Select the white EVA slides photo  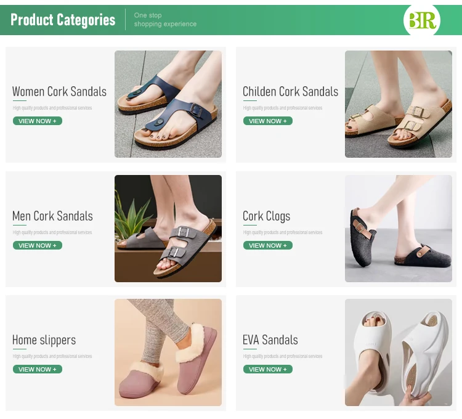pyautogui.click(x=399, y=352)
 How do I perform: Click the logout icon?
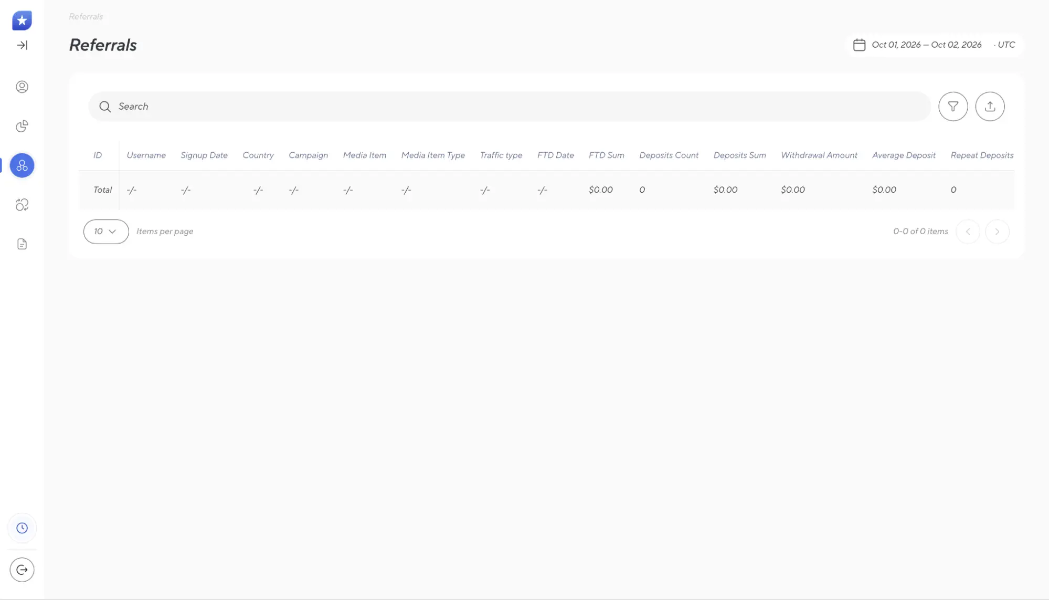point(22,570)
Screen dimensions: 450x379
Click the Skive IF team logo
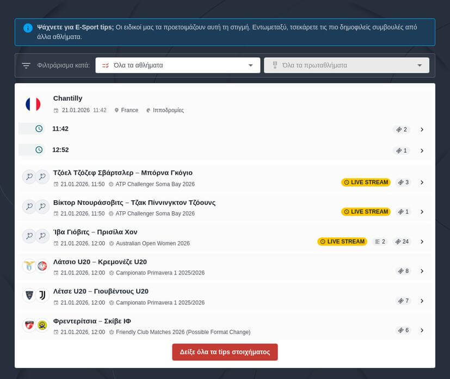42,325
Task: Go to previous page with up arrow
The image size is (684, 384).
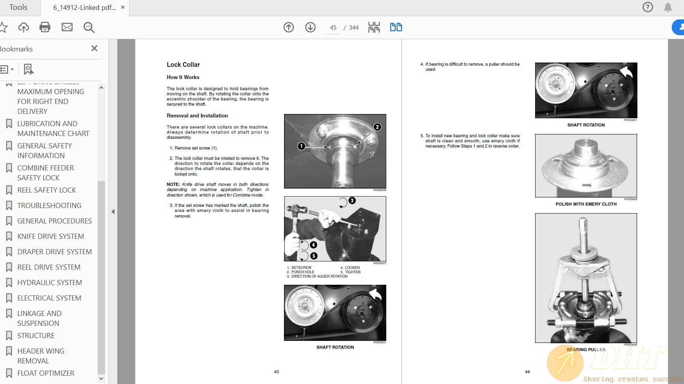Action: (289, 27)
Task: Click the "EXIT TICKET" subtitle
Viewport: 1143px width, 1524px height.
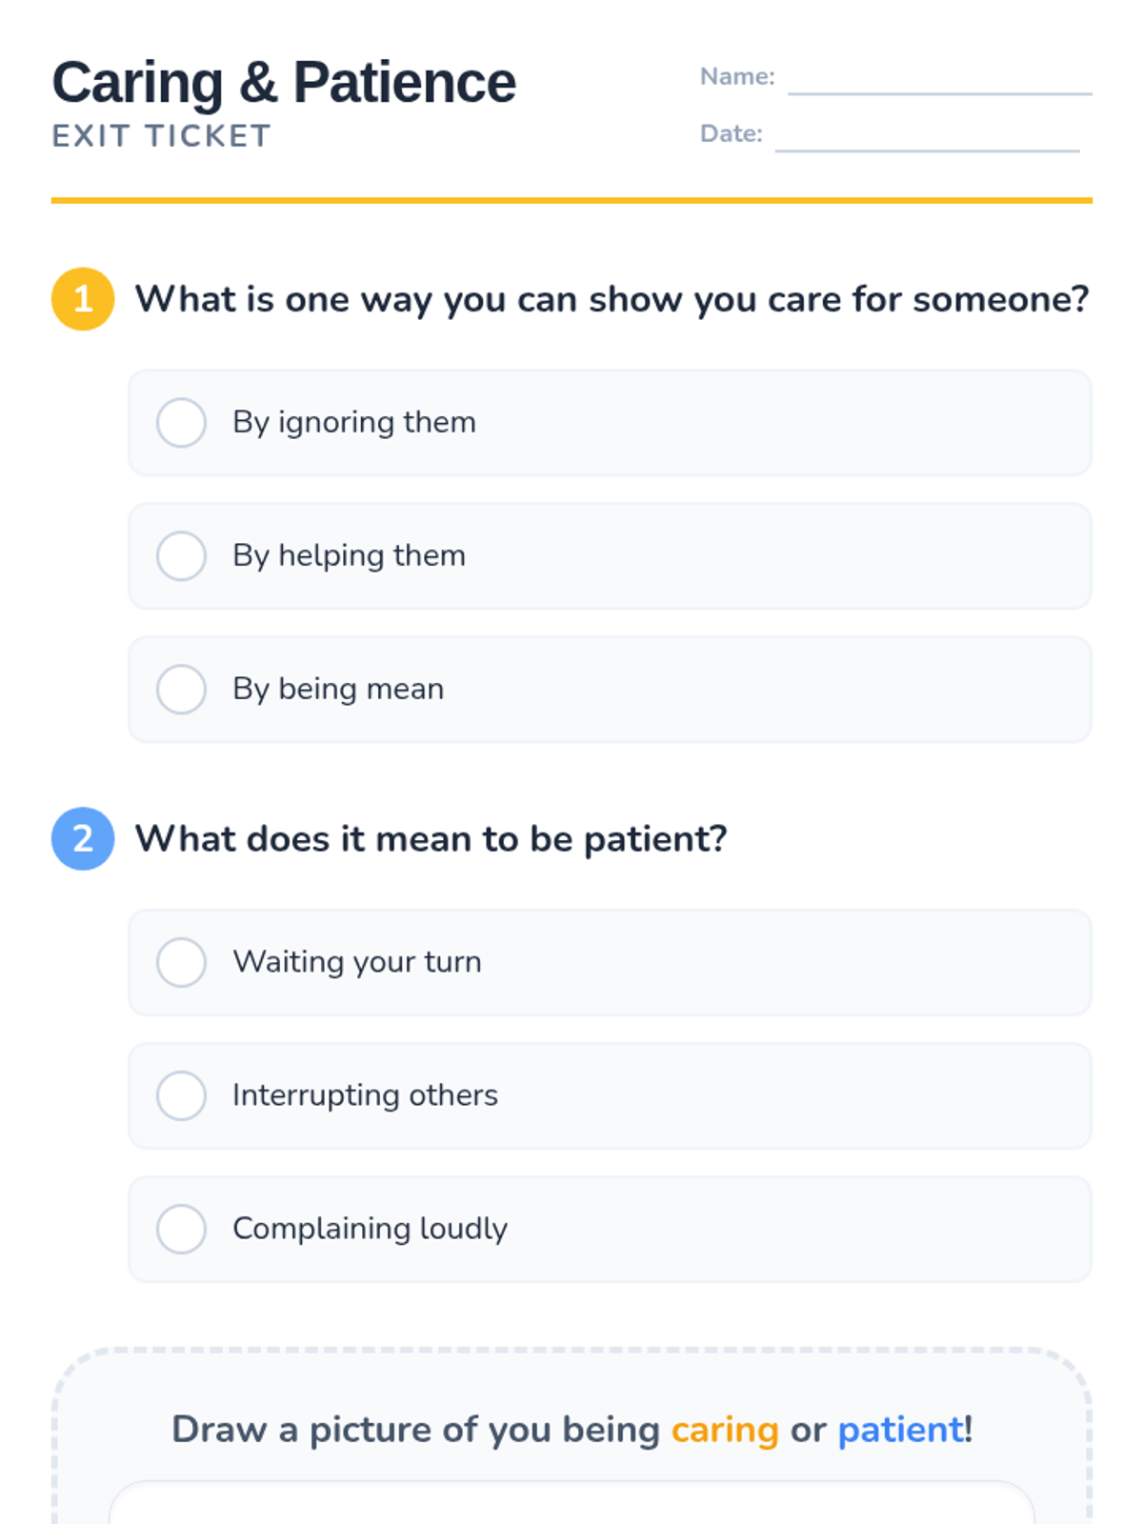Action: [x=162, y=136]
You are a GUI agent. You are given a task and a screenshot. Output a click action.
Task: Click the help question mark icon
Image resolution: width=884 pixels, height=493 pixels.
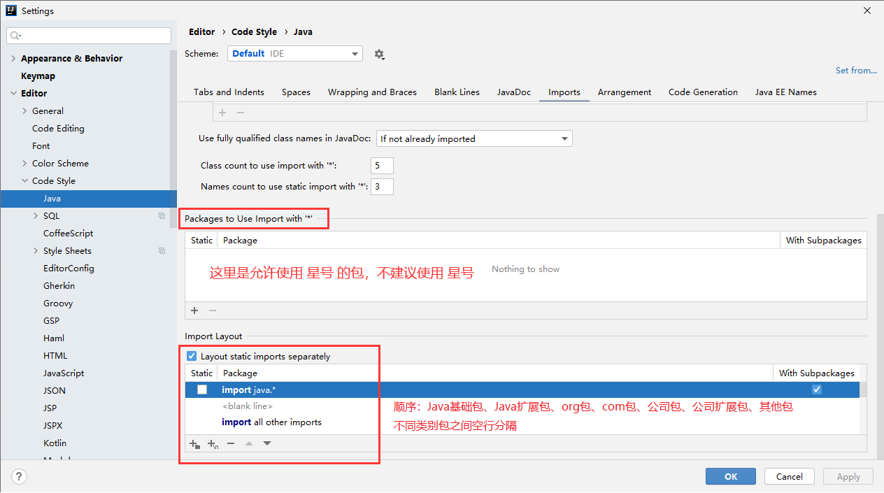pos(20,476)
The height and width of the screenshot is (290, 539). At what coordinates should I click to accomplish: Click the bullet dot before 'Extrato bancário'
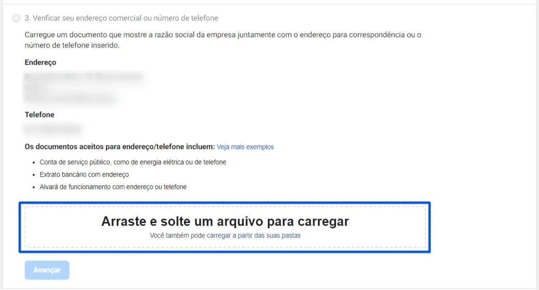34,175

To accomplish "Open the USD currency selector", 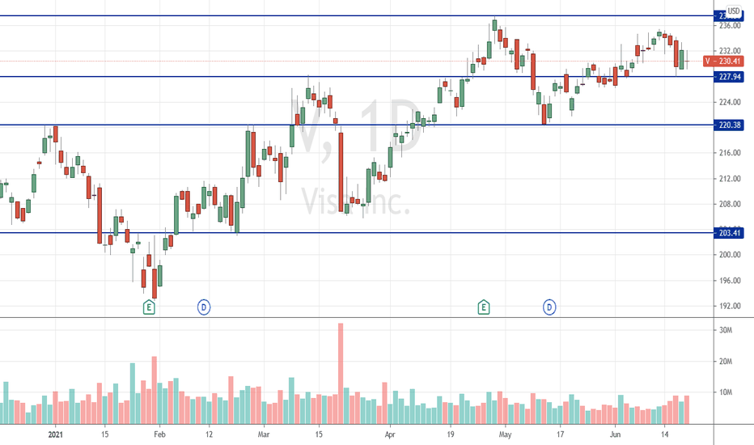I will coord(734,11).
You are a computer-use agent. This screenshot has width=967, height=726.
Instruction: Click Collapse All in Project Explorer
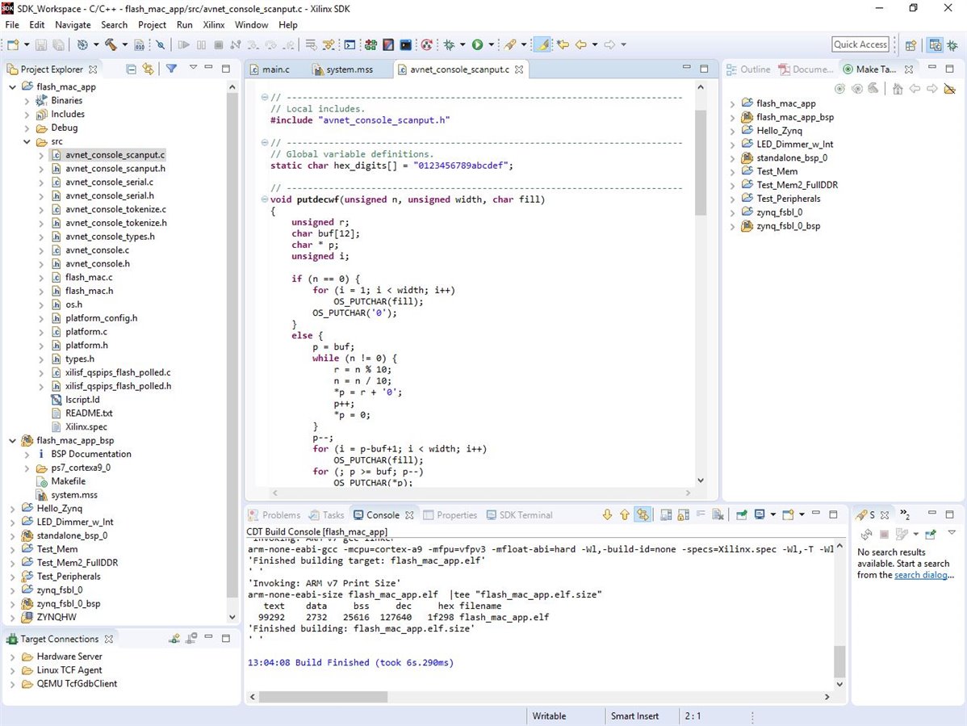coord(132,69)
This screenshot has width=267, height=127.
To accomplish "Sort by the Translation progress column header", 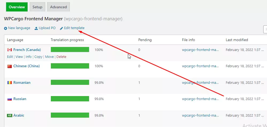I will [x=67, y=40].
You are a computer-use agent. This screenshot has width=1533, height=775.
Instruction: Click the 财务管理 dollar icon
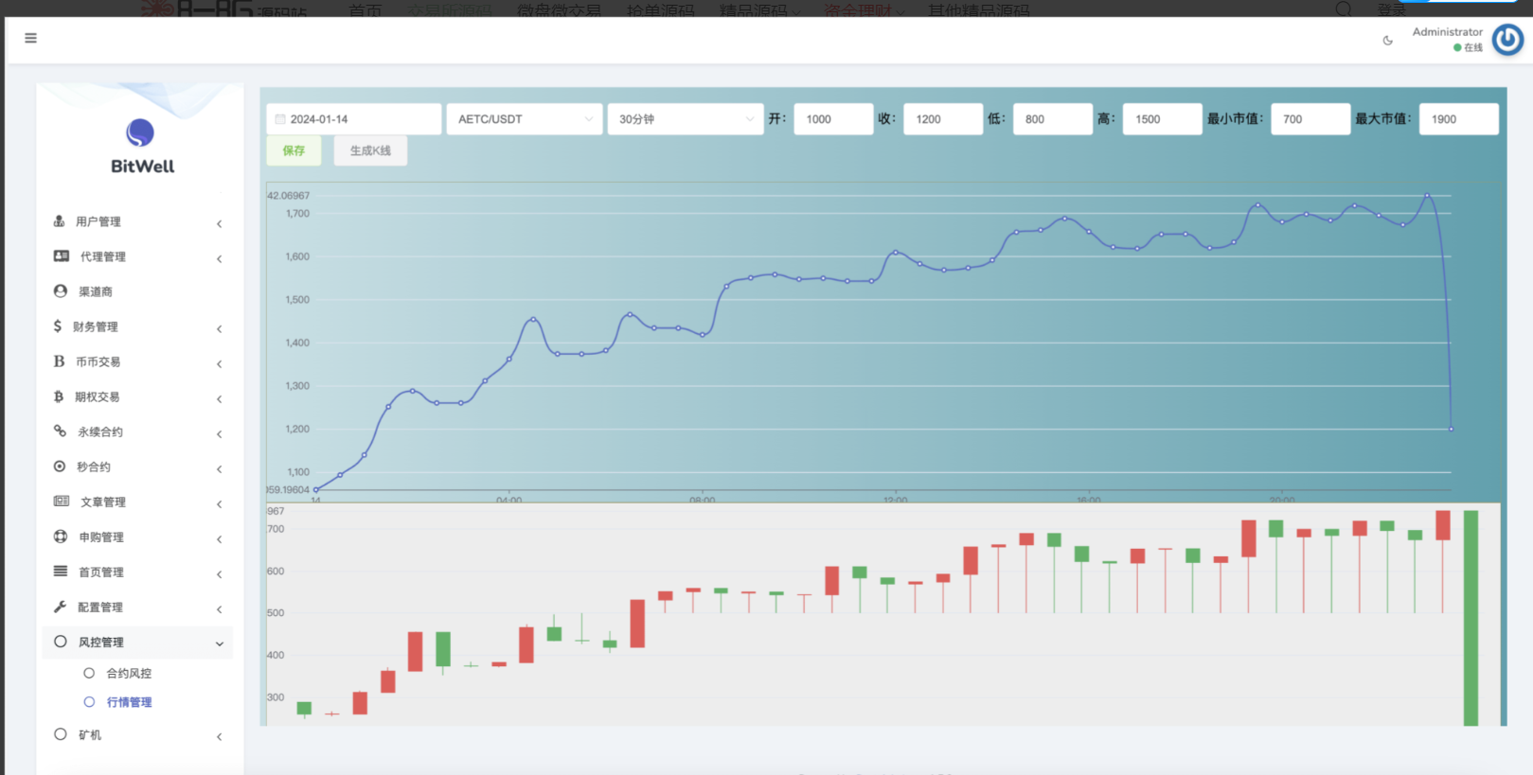pos(58,326)
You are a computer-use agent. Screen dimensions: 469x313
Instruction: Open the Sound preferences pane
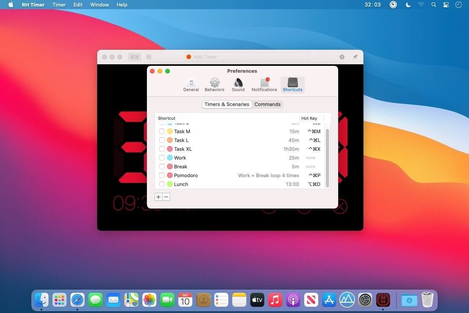coord(238,85)
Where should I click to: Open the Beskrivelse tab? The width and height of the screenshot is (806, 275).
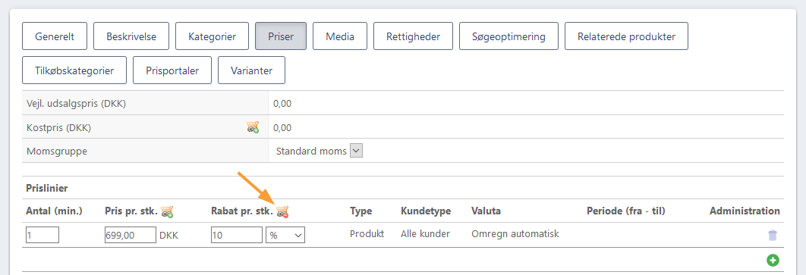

....

Across the records, count the lines holding the string "This". Give the number and stop.

3